• **Exercise details**: Please state how many lines of the data below contain the word "speaker", offering nothing besides the number.

______________________________

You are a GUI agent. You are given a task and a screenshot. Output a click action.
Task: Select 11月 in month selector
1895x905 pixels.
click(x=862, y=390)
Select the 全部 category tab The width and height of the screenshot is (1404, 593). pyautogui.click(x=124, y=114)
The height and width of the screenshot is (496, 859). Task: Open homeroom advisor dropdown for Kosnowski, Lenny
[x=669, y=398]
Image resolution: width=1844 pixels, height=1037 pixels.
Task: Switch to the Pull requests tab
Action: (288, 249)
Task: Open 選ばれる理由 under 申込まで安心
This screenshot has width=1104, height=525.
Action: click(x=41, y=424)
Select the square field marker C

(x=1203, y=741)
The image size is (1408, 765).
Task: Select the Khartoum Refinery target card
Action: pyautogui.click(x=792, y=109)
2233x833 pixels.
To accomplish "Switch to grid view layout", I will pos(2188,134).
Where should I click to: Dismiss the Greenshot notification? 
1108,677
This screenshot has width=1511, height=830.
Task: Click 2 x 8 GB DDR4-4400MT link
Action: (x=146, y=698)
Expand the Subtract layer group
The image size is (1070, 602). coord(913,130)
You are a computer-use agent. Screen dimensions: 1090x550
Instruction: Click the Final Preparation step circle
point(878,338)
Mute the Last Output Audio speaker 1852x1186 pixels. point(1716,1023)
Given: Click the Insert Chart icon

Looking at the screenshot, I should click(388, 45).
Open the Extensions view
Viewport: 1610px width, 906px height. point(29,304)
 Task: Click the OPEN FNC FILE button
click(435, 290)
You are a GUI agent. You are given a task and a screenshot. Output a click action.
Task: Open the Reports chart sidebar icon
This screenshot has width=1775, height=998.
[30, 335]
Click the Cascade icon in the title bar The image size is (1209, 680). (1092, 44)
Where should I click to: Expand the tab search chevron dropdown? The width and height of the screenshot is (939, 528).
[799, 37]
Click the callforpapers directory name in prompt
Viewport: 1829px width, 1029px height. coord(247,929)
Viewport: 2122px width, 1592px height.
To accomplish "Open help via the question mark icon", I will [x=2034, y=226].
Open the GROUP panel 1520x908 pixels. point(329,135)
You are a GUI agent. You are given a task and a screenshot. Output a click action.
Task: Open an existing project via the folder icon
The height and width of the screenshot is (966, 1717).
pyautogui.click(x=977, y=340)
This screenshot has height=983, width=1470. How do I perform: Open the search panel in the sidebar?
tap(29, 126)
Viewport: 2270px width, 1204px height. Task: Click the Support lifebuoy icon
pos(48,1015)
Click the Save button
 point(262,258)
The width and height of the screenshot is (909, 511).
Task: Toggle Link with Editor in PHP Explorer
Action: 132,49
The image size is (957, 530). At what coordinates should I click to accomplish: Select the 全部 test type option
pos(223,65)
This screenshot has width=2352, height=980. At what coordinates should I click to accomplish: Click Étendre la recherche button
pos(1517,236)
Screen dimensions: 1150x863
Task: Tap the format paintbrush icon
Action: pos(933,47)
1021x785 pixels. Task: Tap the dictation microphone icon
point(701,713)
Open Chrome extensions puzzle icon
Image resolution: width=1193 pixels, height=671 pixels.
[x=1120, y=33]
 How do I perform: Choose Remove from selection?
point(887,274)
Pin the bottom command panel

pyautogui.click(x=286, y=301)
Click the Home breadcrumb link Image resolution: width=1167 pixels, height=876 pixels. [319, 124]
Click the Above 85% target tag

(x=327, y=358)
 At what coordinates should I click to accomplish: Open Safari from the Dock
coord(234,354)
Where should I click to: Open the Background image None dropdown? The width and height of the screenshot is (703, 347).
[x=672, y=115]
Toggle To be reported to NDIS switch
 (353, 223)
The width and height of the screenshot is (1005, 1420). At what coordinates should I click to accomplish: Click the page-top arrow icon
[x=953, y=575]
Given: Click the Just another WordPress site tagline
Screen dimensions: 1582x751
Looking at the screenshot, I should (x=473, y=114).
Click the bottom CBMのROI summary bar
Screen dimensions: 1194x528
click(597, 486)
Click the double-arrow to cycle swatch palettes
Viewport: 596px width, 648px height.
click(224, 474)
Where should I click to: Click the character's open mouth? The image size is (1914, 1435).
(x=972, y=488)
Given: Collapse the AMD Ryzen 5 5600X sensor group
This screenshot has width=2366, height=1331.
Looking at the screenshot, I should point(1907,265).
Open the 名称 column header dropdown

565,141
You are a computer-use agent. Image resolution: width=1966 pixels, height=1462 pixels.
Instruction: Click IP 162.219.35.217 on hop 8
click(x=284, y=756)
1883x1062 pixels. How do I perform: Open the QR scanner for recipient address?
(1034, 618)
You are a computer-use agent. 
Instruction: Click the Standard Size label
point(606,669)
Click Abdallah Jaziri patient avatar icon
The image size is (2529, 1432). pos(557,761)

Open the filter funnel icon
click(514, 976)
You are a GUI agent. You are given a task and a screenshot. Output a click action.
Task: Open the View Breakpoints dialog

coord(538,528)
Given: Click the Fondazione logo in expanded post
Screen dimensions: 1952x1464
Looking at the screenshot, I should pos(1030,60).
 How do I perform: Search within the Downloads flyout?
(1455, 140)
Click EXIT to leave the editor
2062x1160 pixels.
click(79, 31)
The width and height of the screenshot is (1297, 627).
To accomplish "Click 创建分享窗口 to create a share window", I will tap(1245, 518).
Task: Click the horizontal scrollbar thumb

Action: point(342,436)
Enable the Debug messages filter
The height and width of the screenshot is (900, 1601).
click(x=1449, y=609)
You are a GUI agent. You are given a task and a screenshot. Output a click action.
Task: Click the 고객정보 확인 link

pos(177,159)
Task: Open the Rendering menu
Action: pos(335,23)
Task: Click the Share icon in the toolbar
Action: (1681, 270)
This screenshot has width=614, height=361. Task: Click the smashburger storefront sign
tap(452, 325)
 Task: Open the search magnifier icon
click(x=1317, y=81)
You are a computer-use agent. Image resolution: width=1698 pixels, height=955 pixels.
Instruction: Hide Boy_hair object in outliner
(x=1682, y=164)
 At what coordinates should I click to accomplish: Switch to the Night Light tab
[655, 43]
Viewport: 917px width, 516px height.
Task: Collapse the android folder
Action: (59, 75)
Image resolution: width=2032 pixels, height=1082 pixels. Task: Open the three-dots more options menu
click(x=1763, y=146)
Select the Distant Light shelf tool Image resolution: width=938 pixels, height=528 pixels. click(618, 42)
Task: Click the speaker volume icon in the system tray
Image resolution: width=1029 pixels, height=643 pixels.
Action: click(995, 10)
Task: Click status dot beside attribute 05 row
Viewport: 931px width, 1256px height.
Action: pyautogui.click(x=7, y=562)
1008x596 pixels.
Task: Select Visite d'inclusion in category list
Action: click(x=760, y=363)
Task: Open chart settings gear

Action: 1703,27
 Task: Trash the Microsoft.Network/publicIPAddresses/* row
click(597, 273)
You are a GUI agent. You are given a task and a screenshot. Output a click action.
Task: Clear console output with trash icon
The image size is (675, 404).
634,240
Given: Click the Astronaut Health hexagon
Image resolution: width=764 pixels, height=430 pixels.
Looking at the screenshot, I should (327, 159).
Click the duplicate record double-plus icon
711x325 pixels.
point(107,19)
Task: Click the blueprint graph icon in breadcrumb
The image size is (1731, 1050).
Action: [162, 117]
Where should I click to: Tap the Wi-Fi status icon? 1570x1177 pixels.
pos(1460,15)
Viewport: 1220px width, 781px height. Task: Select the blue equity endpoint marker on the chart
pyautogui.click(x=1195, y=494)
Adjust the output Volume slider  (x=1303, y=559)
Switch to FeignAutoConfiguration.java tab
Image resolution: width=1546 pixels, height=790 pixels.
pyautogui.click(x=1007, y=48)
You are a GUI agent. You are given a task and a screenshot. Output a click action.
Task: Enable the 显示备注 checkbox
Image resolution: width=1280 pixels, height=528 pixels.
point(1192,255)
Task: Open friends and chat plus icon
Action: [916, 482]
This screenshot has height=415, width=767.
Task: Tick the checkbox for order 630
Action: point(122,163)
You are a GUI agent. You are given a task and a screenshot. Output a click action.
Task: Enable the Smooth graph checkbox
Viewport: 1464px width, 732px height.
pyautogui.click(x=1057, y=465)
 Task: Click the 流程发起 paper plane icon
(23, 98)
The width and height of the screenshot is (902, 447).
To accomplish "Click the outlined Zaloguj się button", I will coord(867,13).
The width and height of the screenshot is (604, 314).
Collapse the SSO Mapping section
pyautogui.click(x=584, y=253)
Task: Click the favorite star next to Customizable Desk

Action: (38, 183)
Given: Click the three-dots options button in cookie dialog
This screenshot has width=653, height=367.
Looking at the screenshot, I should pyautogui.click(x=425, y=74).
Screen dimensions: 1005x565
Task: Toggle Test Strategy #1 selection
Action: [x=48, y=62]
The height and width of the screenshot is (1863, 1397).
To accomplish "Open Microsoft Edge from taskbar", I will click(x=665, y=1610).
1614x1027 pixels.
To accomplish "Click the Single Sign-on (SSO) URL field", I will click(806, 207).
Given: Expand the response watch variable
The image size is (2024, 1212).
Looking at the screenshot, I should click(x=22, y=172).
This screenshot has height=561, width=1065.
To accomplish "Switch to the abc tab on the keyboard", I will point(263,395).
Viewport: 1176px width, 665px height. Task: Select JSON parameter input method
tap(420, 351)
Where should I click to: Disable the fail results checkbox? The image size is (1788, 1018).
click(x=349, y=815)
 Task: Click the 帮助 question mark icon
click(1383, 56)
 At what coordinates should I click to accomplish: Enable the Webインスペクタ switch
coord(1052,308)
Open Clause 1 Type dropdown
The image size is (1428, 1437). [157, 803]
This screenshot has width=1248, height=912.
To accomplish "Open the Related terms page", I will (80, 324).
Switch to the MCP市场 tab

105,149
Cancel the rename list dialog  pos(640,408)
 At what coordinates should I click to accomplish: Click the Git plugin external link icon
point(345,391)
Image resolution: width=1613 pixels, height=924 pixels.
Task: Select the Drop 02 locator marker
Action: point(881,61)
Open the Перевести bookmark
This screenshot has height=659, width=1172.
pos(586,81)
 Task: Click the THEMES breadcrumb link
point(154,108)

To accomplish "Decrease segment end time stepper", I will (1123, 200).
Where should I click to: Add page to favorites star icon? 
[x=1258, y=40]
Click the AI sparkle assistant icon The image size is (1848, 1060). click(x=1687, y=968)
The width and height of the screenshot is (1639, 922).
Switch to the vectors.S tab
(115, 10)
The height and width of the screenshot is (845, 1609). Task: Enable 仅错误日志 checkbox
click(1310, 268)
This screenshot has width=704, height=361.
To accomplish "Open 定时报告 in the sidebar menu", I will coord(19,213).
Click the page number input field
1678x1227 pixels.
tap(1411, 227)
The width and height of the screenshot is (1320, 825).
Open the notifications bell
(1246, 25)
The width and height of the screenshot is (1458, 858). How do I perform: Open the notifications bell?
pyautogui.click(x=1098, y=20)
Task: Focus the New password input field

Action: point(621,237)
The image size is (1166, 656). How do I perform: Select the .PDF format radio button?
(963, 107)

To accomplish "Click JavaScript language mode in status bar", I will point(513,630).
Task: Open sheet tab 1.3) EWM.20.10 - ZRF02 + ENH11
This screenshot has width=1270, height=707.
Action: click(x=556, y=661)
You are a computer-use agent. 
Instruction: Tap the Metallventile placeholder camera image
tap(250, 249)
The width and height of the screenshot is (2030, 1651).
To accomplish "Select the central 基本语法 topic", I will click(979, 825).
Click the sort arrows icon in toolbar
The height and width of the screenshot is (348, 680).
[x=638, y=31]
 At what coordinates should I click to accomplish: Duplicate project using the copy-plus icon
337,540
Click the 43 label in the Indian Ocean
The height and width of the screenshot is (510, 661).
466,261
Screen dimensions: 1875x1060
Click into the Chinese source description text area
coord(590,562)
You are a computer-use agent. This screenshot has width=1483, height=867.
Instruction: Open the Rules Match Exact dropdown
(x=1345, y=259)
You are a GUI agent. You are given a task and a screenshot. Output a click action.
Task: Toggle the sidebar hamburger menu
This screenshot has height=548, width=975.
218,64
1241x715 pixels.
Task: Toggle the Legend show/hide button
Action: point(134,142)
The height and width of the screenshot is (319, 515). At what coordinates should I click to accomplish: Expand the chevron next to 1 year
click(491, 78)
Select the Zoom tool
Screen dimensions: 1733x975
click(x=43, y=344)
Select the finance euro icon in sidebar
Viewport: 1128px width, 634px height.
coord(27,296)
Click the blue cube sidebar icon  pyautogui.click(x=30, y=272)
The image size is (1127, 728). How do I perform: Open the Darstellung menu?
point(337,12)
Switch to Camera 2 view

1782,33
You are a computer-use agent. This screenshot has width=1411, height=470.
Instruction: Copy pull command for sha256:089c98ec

______________________________

• **Response below**: 2